Seminar series
Date
Tue, 13 May 2008
12:00
Location
L3
Speaker
Michael Holst
Organisation
University of California, San Diego

> There is currently tremendous interest in geometric PDE, due in part
> to the geometric flow program used successfully to attack the Poincare
> and Geometrization Conjectures.  Geometric PDE also play a primary
> role in general relativity, where the (constrained) Einstein evolution
> equations describe the propagation of gravitational waves generated by
> collisions of massive objects such as black holes.

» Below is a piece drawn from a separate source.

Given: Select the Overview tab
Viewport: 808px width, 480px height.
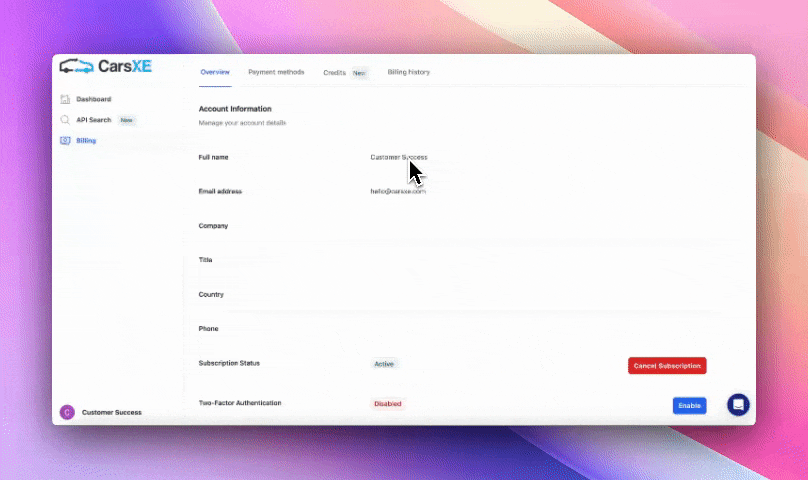Looking at the screenshot, I should click(x=215, y=73).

> The need to validate this geometric PDE model of gravity has led to
> the recent construction of (very expensive) gravitational wave
> detectors, such as the NSF-funded LIGO project.  In this lecture, we
> consider the non-dynamical subset of the Einstein equations called the
> Einstein constraints; this coupled nonlinear elliptic system must be
> solved numerically to produce initial data for gravitational wave
> simulations, and to enforce the constraints during dynamical
> simulations, as needed for LIGO and other gravitational wave modeling efforts.
>
> The Einstein constraint equations have been studied intensively for
> half a century; our focus in this lecture is on a thirty-year-old open
> question involving existence of solutions to the constraint equations
> on space-like hyper-surfaces with arbitrarily prescribed mean
> extrinsic curvature.  All known existence results have involved
> assuming either constant (CMC) or nearly-constant (near-CMC) mean
> extrinsic curvature.
> After giving a survey of known CMC and near-CMC results through 2007,
> we outline a new topological fixed-point framework that is
> fundamentally free of both CMC and near-CMC conditions, resting on the
> construction of "global barriers" for the Hamiltonian constraint.  We
> then present such a barrier construction for case of closed manifolds
> with positive Yamabe metrics, giving the first known existence results
> for arbitrarily prescribed mean extrinsic curvature.  Our results are
> developed in the setting of a ``weak'' background metric, which
> requires building up a set of preliminary results on general Sobolev
> classes and elliptic operators on manifold with weak metrics. 
> However, this allows us to recover the recent ``rough'' CMC existence
> results of Choquet-Bruhat
> (2004) and of Maxwell (2004-2006) as two distinct limiting cases of
> our non-CMC results.  Our non-CMC results also extend to other cases
> such as compact manifolds with boundary.
>
> Time permitting, we also outline some new abstract approximation
> theory results using the weak solution theory framework for the
> constraints; an application of which gives a convergence proof for
> adaptive finite element methods applied to the Hamiltonian constraint.

This is joint work with Gabriel Nagy and Gantumur Tsogtgerel.